En effet, c’est venu comme ça ! Il y a des gens qui m'ont reproché de mettre trop de « culture » dans ces polars. C'est vrai qu'il y a beaucoup de références, notamment au cinéma, mais aussi à des événements historiques, à la littérature, à la peinture, etc. Bowling, par exemple, commence, sur un tableau de Rothko. Si je ne me mets pas dans mes histoires, comme dans l’autofiction, en revanche j’aime bien utiliser ce qui m’intéresse dans la vie ordinaire : la peinture, le théâtre, la littérature, le cinéma, les langues étrangères, etc. Dans Matador, les tickets de cinéma qu'on trouve dans les poches des uns et des autres, c’est un petit gimmick. J'aime bien travailler ces clins d’œil pour qu'au fil de la lecture, des choses un peu répétitives viennent ajouter une trame supplémentaire…

Après une carrière de journaliste, Bernard Pellegrin choisit l’invention romanesque pour décrire notre époque et ses maux… C’est en poussant les personnages et leurs situations jusqu’au paroxysme, à la limite du vraisemblable et de l’imaginaire, qu’il est possible de séduire et d’étonner, affirme-t-il. Dans cette interview, il présente son dernier opus et se confie sur son travail d'auteur.

 

 

Tu as écrit deux recueils de nouvelles, Un petit air pas très loin du diable, paru cet hiver, et La mariée est descendue de la Porsche Cayenne, à l’automne 2022. Ils n’ont pas été écrits de la même manière cependant…

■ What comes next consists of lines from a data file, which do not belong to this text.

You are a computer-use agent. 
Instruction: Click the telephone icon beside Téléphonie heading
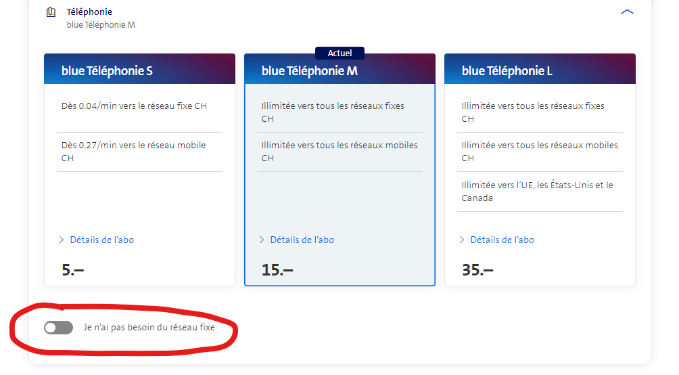(x=51, y=12)
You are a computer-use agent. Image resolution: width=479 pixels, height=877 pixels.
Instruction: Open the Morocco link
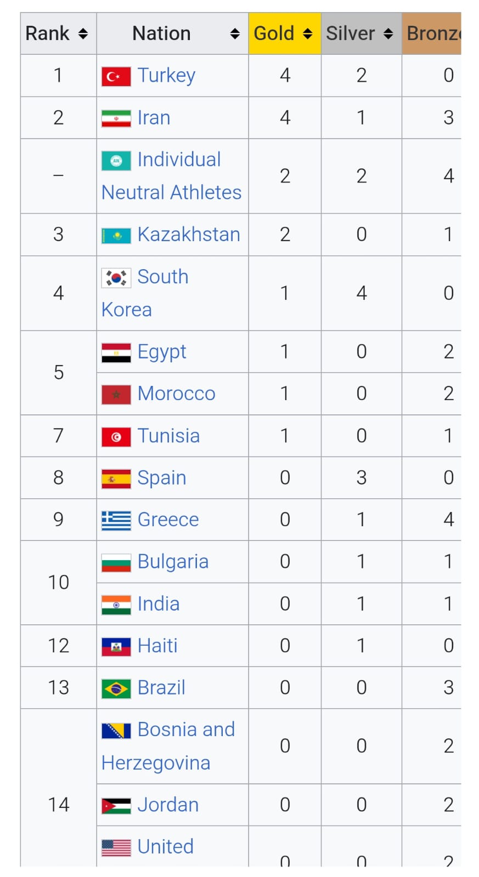coord(176,394)
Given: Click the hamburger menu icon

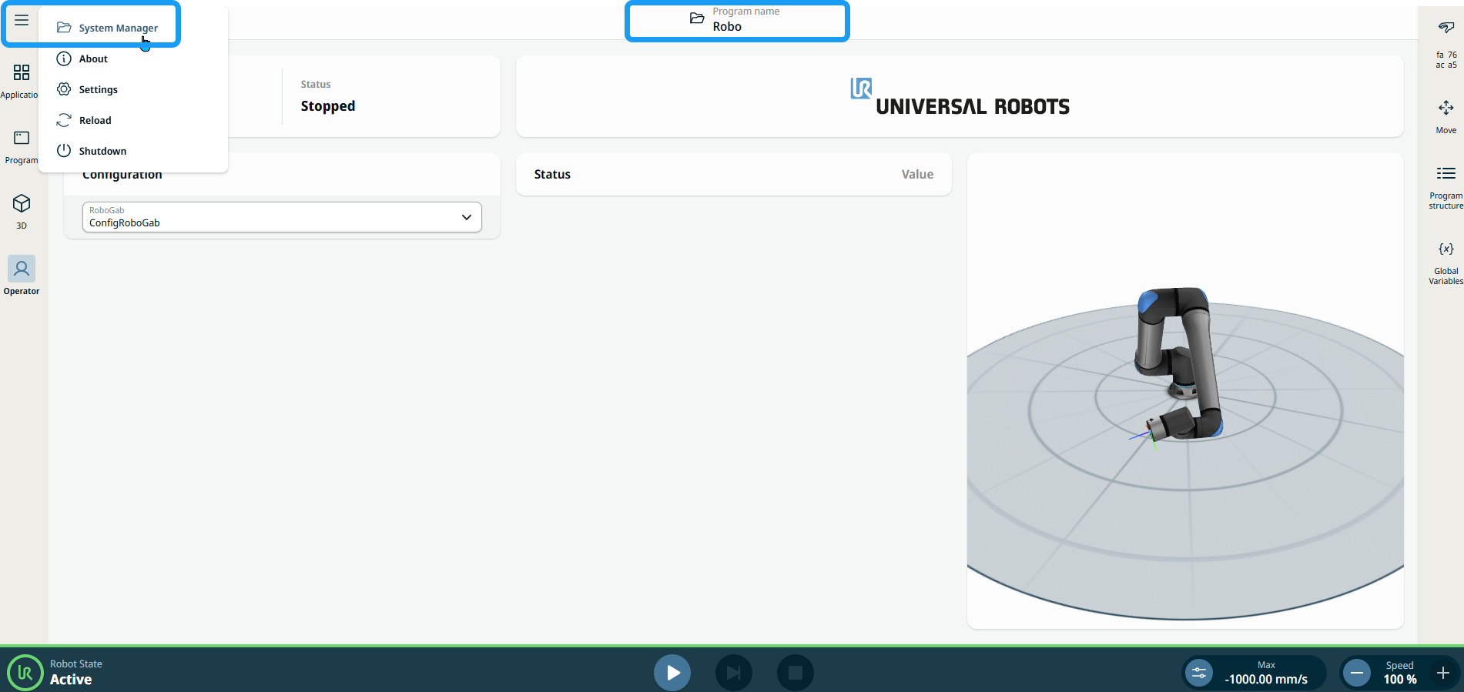Looking at the screenshot, I should (x=22, y=21).
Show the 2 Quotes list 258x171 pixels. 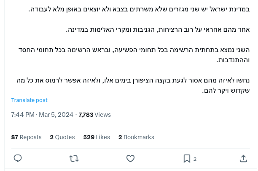tap(62, 137)
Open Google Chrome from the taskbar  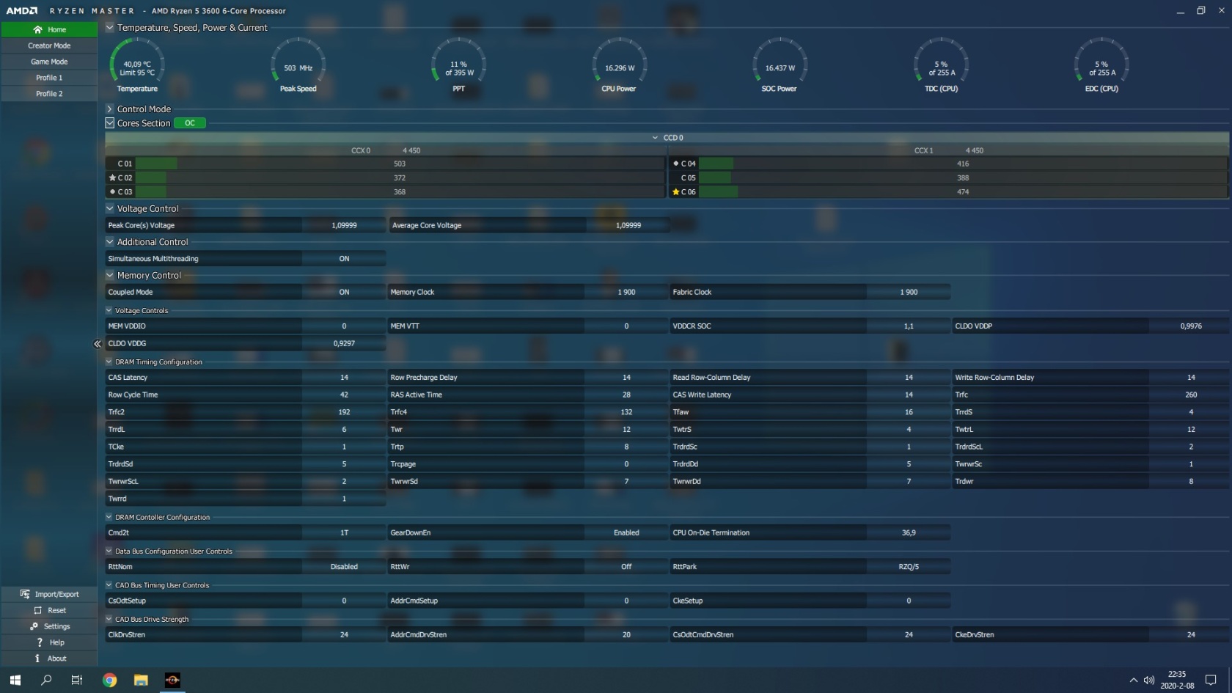(x=109, y=680)
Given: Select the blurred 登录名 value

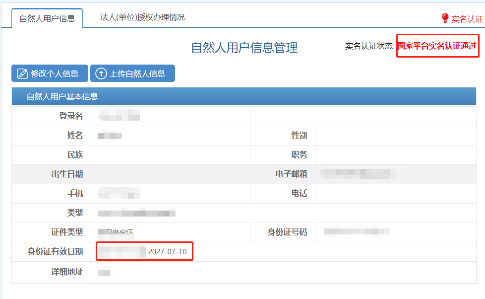Looking at the screenshot, I should (120, 116).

Oui, la différence notable, c'est que La mariée s'appuie sur mon expérience de journaliste. J’y raconte des situations de journaliste alors que les nouvelles du Petit air pas très loin du diable sont essentiellement des fictions, même si certaines comportent des éléments de réalité. C'est toujours la même chose : il y a de la fiction dans la réalité et de la réalité dans la fiction, on emprunte à l'une et à l’autre… Par exemple, dans Un petit air pas très loin du diable, la nouvelle Fadi part de la situation réelle de quelqu'un que je connais ; la nouvelle Loto Balto fait référence à un prof de philo qui a traversé ma vie, sans être exactement celui de cette nouvelle avec cette histoire de loto ; la nouvelle sur le prix Nobel est une vraie fiction, sauf que j'ai vraiment envoyé un mail à l’Académie Nobel qui ne m’a jamais répondu alors qu’ici j’invente une réponse… Très souvent, c’est un mélange : les nouvelles de La mariée, qui sont toutes des nouvelles journalistiques, peuvent aussi avoir un petit bout de fiction, comme si j'ajoutais du sel et du poivre sur une situation vécue.

Ces nouvelles de La mariée ont été écrites à l’époque, ou alors longtemps après ?

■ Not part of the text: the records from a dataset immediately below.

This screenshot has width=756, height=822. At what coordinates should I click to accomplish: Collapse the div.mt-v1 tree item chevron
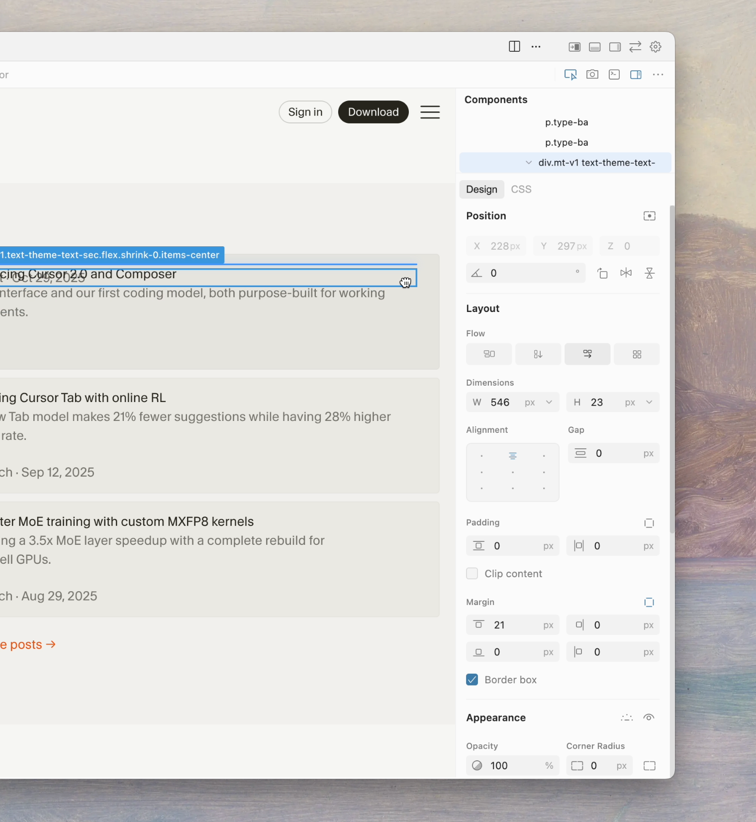529,163
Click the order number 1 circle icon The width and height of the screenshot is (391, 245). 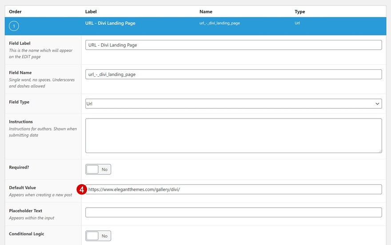click(x=14, y=27)
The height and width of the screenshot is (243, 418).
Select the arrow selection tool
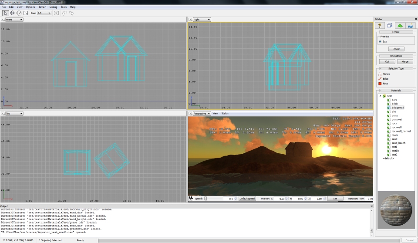point(5,13)
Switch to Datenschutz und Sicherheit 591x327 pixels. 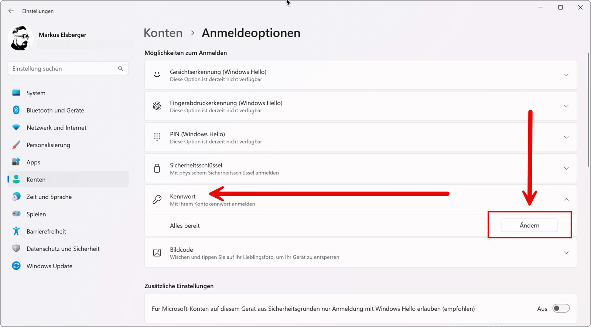(63, 248)
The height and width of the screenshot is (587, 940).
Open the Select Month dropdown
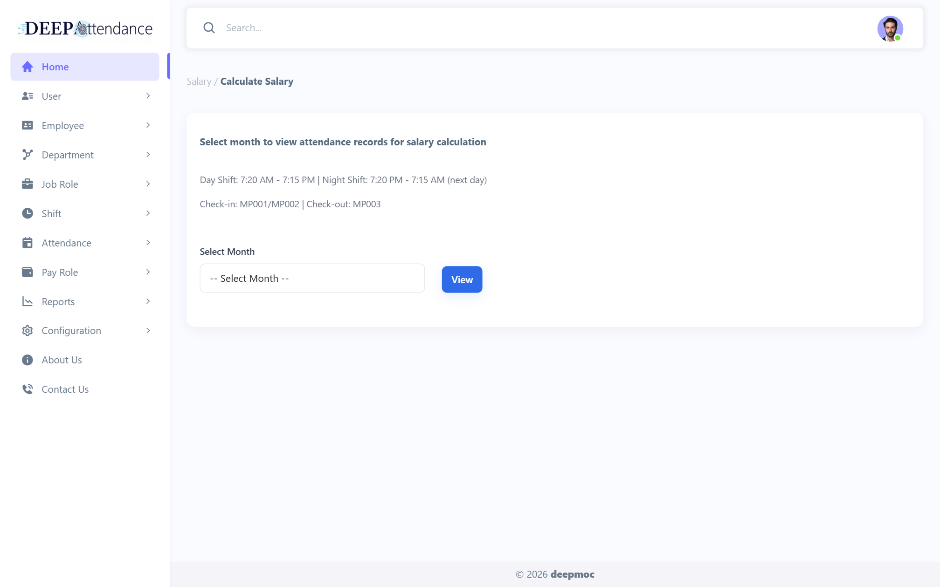(x=312, y=278)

Plutôt longtemps après, dans les six mois qui ont précédé leur publication. J'avais des choses en-tête et des objectifs précis. Je voulais raconter un pays, des lieux qui sont à la fois inscrits dans la mythologie occidentale et dans la tradition orientale. J'avais envie de mélanger ces traits.

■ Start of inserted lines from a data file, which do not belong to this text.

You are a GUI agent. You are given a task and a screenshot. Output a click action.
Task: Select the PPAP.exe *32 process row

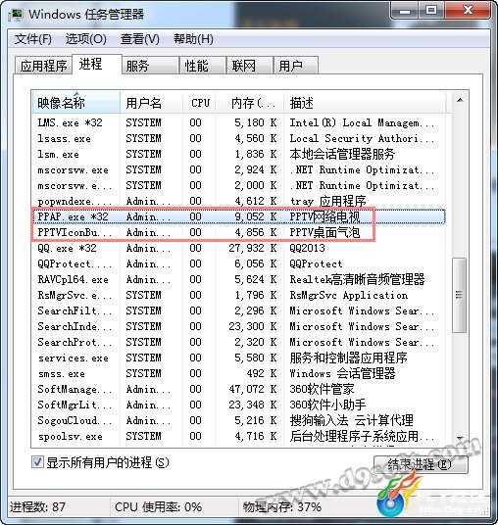239,216
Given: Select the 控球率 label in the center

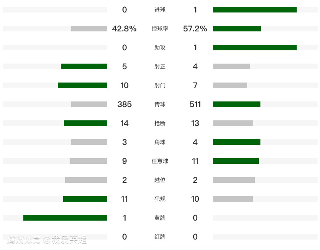Looking at the screenshot, I should tap(160, 29).
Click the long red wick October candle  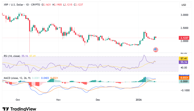click(29, 36)
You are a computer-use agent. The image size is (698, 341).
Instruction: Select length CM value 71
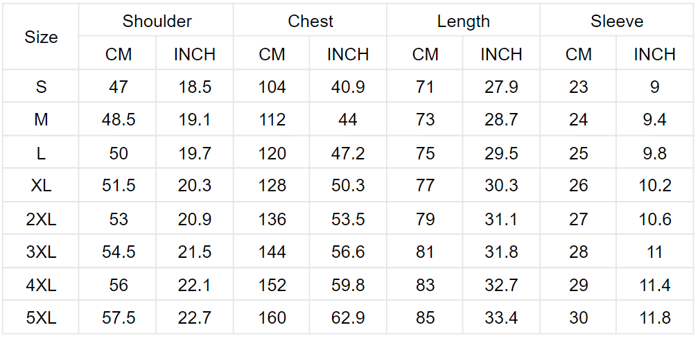click(x=425, y=87)
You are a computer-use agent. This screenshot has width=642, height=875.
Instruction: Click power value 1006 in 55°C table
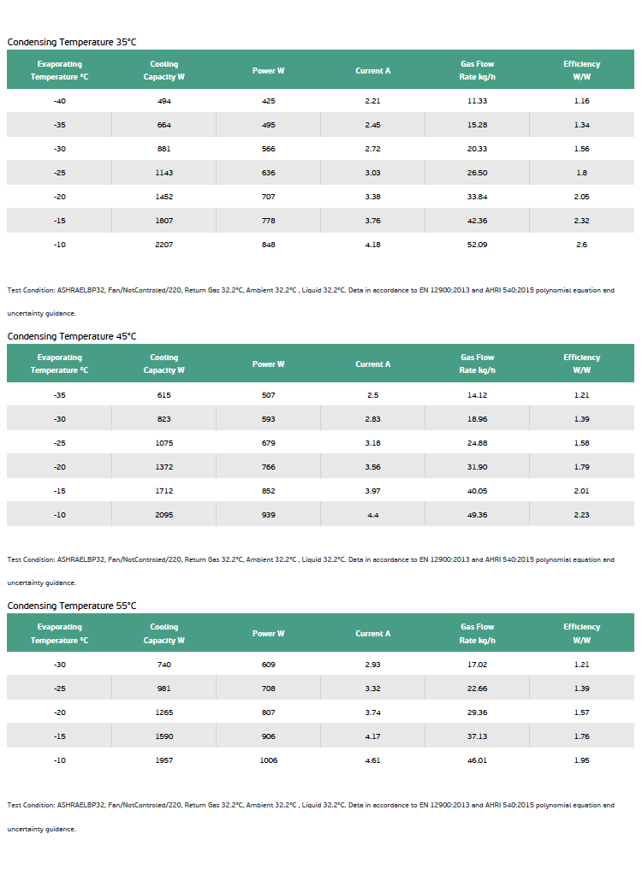pyautogui.click(x=268, y=760)
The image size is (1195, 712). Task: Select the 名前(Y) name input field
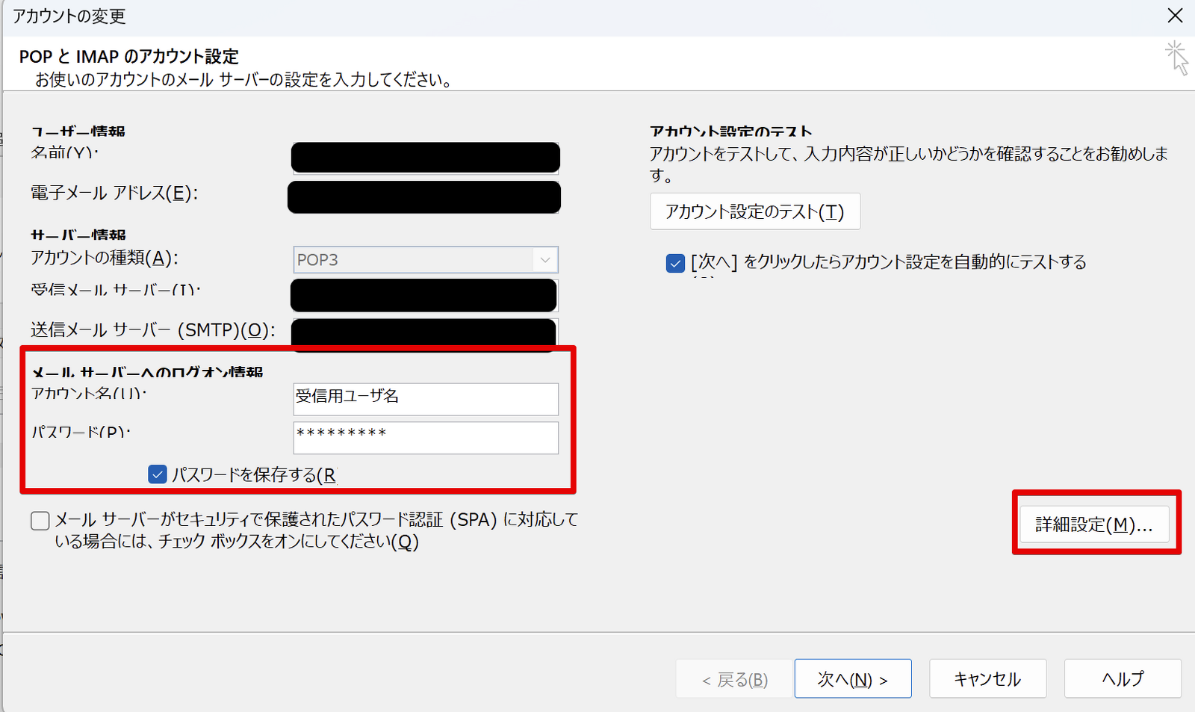coord(425,158)
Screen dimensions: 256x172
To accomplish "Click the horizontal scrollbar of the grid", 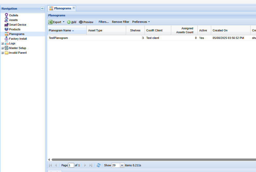I will (x=153, y=160).
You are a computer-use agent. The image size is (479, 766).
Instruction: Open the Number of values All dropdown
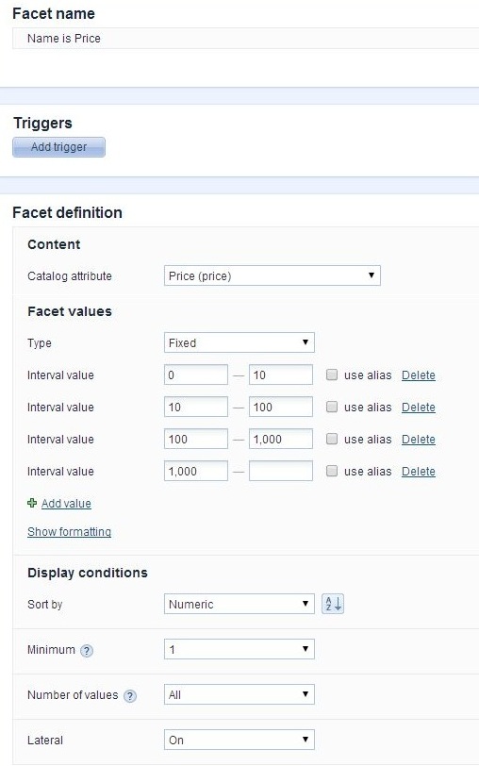click(x=240, y=694)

Pour le Petit air pas très loin du diable aussi, les nouvelles ont été écrites il y a longtemps ?

Là, c'est très mélangé : il y a des nouvelles écrites il y a longtemps, d’autres que j’ai partiellement ou presque totalement modifiées depuis, et il y a des choses que j'ai écrites plus récemment, au moment où je me suis dit que j’allais mettre tout ensemble.

Effectivement, ce livre est coupé en deux…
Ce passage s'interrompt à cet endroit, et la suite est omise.